#### [STORED DATA]

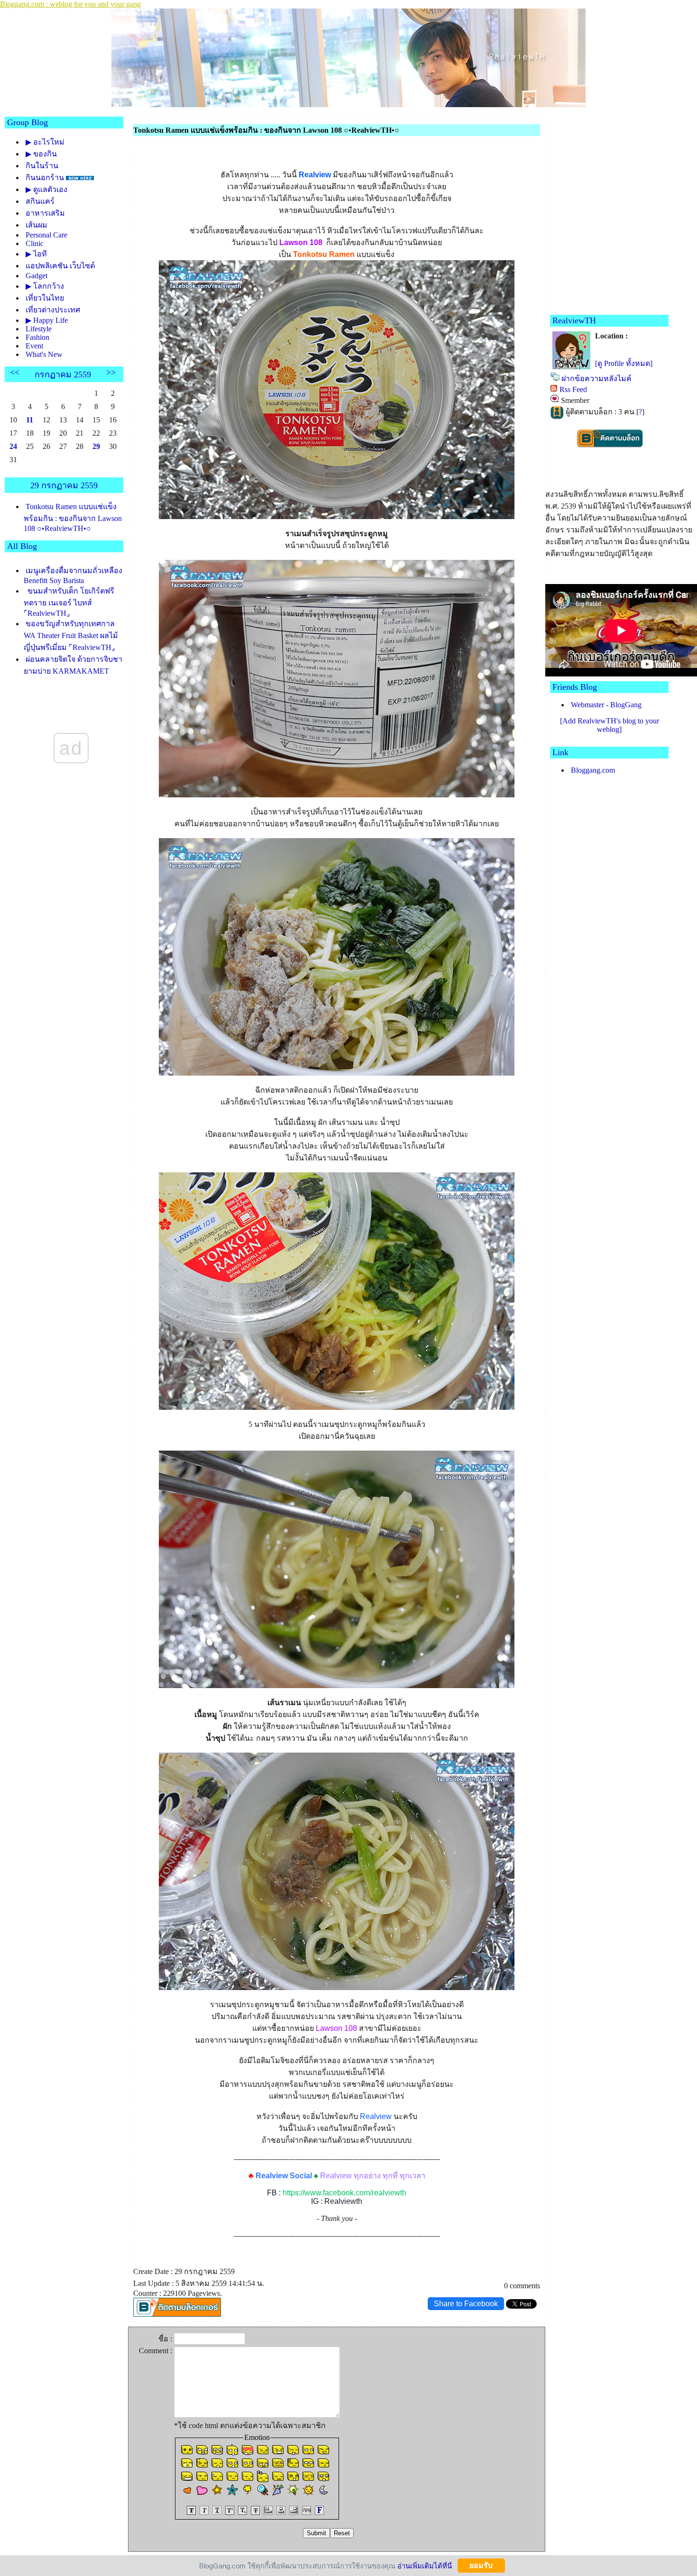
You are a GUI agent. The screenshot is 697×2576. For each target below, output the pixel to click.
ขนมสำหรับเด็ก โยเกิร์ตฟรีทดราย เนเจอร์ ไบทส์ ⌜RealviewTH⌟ (69, 602)
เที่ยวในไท (45, 298)
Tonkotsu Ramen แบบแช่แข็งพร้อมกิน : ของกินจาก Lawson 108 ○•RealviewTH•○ (73, 517)
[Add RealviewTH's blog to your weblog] (609, 725)
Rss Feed (573, 389)
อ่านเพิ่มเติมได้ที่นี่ (424, 2565)
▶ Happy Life (47, 320)
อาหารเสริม (45, 213)
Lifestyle (39, 329)
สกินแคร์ (40, 201)
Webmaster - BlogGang (606, 705)
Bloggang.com (593, 770)
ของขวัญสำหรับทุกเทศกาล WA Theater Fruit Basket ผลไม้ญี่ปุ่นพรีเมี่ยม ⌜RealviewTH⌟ (71, 635)
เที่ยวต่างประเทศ (53, 310)
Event (34, 346)
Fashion (37, 337)
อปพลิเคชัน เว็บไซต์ (60, 266)
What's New (44, 354)
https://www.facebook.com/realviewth (344, 2193)
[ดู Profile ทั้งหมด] (623, 363)
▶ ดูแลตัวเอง (46, 189)
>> (111, 372)
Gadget (36, 276)
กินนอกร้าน (45, 178)
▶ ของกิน (41, 154)
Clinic (35, 243)
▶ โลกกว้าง (45, 286)
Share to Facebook (466, 2304)
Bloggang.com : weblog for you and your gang (70, 4)
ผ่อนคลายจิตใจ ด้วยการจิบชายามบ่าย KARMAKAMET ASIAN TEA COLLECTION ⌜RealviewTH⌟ (73, 674)
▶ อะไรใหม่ (45, 142)
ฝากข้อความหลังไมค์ (596, 379)
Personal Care (46, 235)
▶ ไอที (36, 254)
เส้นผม (36, 225)
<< (14, 372)
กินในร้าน (42, 166)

#### [WHAT IS BEING ASKED]
Produce exactly the lines from the one containing "Lifestyle (39, 329)" through the final line of the records above, both included, and no others.

#### [OUTPUT FOR THIS EXERCISE]
Lifestyle (39, 329)
สกินแคร์ (40, 201)
Webmaster - BlogGang (606, 705)
Bloggang.com (593, 770)
ของขวัญสำหรับทุกเทศกาล WA Theater Fruit Basket ผลไม้ญี่ปุ่นพรีเมี่ยม ⌜RealviewTH⌟ (71, 635)
เที่ยวต่างประเทศ (53, 310)
Event (34, 346)
Fashion (37, 337)
อปพลิเคชัน เว็บไซต์ (60, 266)
What's New (44, 354)
https://www.facebook.com/realviewth (344, 2193)
[ดู Profile ทั้งหมด] (623, 363)
▶ ดูแลตัวเอง (46, 189)
>> (111, 372)
Gadget (36, 276)
กินนอกร้าน (45, 178)
▶ ของกิน (41, 154)
Clinic (35, 243)
▶ โลกกว้าง (45, 286)
Share to Facebook (466, 2304)
Bloggang.com : weblog for you and your gang (70, 4)
ผ่อนคลายจิตใจ ด้วยการจิบชายามบ่าย KARMAKAMET ASIAN TEA COLLECTION ⌜RealviewTH⌟ (73, 674)
▶ อะไรใหม่ (45, 142)
ฝากข้อความหลังไมค์ (596, 379)
Personal Care (46, 235)
▶ ไอที (36, 254)
เส้นผม (36, 225)
<< (14, 372)
กินในร้าน (42, 166)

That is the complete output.